Over the past few days, I have been lifting onions. Lifting them out of the ground that is.

This years onions were grown from sets – two varieties: Sturon, “a globe onion with large bulbs excellent for long term storage. Very uniform and with a good skin quality and crisp flesh”, quoting the seed catalogue and, Red Baron, “Very attractive red skinned onions with a pink and white flesh. Use fresh or for short term storage.” I am pretty pleased with the results – most of the onions are of a good size and quality, and the smaller ones are of a very usable size.

The onions lay in the sun for a few hours to help dry the skins. Then they were laid out in the polytunnel to continue drying. As I get time, they will be bunched into 1kg lots and hung from the crop bars inside the tunnel. This will aid the drying process and help them to store longer. The Red Baron will be sold as fresh onions as red onions generally don’t store for very long. They are great sliced an eaten raw in salads, or cooked in the normal way.

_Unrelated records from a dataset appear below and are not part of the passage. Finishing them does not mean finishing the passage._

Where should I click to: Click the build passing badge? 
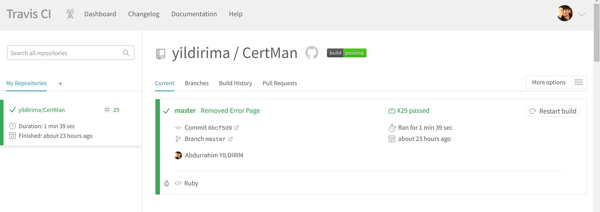(x=347, y=53)
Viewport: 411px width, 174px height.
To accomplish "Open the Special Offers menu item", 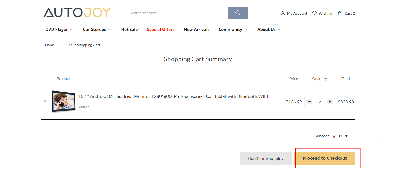I will tap(161, 30).
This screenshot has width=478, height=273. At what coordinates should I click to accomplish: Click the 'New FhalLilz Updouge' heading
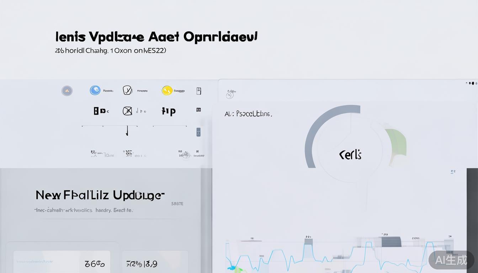tap(100, 195)
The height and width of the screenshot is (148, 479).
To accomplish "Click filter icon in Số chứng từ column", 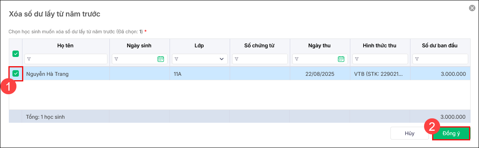I will (x=236, y=59).

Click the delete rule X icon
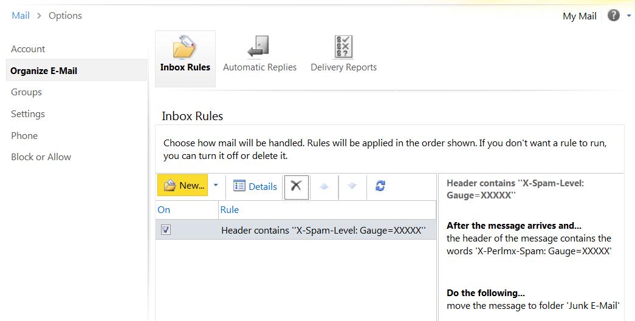tap(296, 186)
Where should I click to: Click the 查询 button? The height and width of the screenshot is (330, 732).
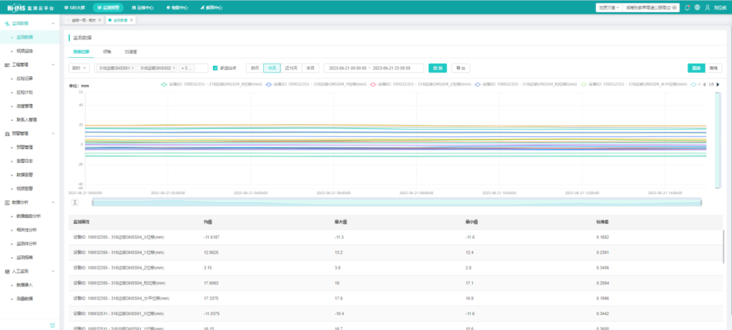click(x=438, y=68)
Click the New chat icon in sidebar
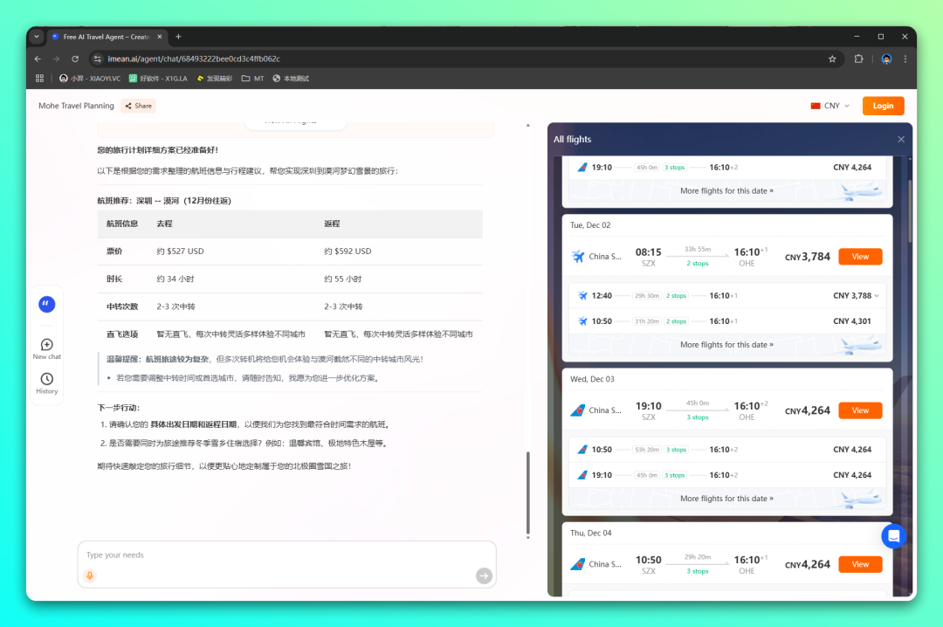The image size is (943, 627). 46,345
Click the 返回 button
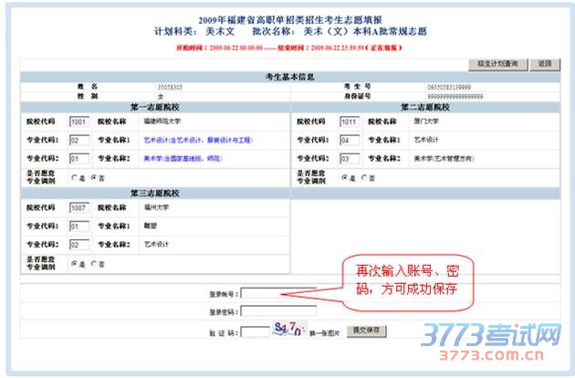575x378 pixels. tap(545, 64)
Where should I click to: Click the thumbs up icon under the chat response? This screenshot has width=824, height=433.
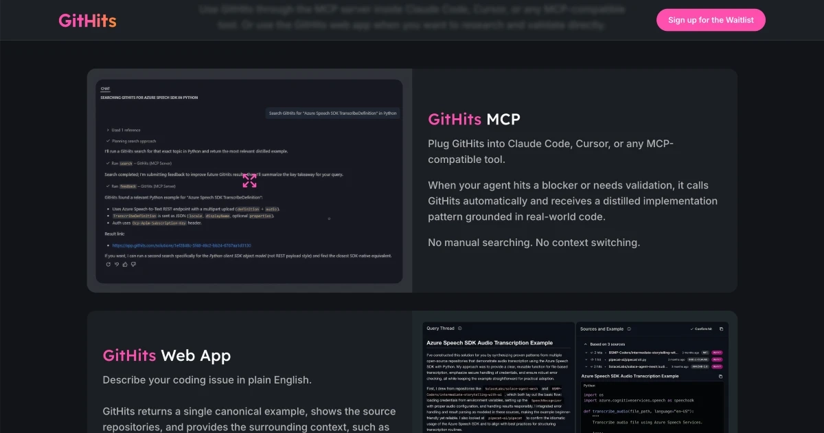tap(125, 264)
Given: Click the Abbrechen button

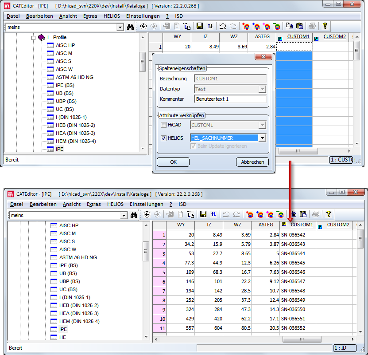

Coincidentally, or perhaps as directed by Mother Nature, now is also the time to sow overwintering onions. These are sown from seed (specific varieties for autumn sowing) into seed trays lined with 40 cell inserts, 2 seeds per cell. I am growing 2 varieties, Senshyu, “Open polinated, with straw coloured skins, slightly elongated globe shape” and, F1 Sonic, “Vigorous variety, very early to mature, semi globe shaped bulbs with straw coloured skin of medium thickness – excellent taste.”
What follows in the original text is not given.